Is that a flat fee or a charge per number of works submitted? If there is a fee, be certain that it is a good investment for you – especially if there are other expenses, such as shipping, that you’re responsible for.
4. How does the calendar fit with your present commitments?
What are delivery and pick-up dates? What is the deadline to submit a response? Is that a postmark or received-by date? Do you respond electronically, by regular post, or by delivering your work?
If the entry is by mail, you have to build sufficient time into your schedule – preferably getting your submission there at least a few days in advance. If you are relying on the Internet or an electronic means of submission, allow for the possibility of technical difficulties. It happens!
5. Are there awards or commissions?
Obviously, awards are good whether they are monetary or honorary, but they aren’t the sole reason for entering. You can still benefit from participating in a contest or competition without receiving an award or commission by gaining exposure and experience. Whatever the case, know what to expect from the project.
6. If your accepted artwork would be included in an exhibition, is it required to be for sale?
Be certain you understand the details of any sales (e.g. commissions).
If you are submitting a response for a commission, there are many other considerations that must be weighed for such a long-term commitment. Time, budget and logistics are just the starting point.
7. If it is a juried show, does the Call or website tell you who the juror is?
Is a qualified art person judging your artwork? Not everyone on a committee needs to be an art professional, but hopefully at least one arts professional is included.
Sometimes organizations don’t know specifically who the jurors are, but they should tell you how they are selected. I’d rethink paying an entrance fee to any organization that can’t or won’t tell you who the juror is.
8. Are the insurance provisions acceptable?
It is common for you to be responsible for insuring your work covered while it is in your possession and being delivered. However, when you leave your artwork with an organization, generally it is they who would be responsible for keeping it safe, free from damage, and insured.
9. Are there any special terms and/or conditions?
Carefully read and make sure you understand the terms and can live with them.

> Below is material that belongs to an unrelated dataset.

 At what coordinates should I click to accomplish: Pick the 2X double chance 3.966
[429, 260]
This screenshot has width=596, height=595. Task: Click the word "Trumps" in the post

For example, does the organization have the right to use your artwork on posters, T-shirts, or note cards? It sure would be a shock to see images of your art mass-produced without your consent! Oh, right, you gave your consent by agreeing to the terms. Oops.
The above questions will help you sort through the fine print in a Call for Entry. Once you know the answers, you can get down to the nitty-gritty of preparing a response.
The most common Call for Entry asks for:
• Cover letter
• Artist statement
• Approximately 10 images of your work on a CD or uploaded to a submission site
• Annotated list identifying the images
I’ll go over these items in future posts.
About the Guest Blogger
Debby L. Williams is the Director of Oklahoma Art in Public Places. She's been a curator, museum director, and arts administrator and is a master cake decorator. Seriously. And she seriously likes the word seriously. Debby is my partner for the Art Biz Lift Off workshop in Lewes, Delaware on April 28-29, 2012.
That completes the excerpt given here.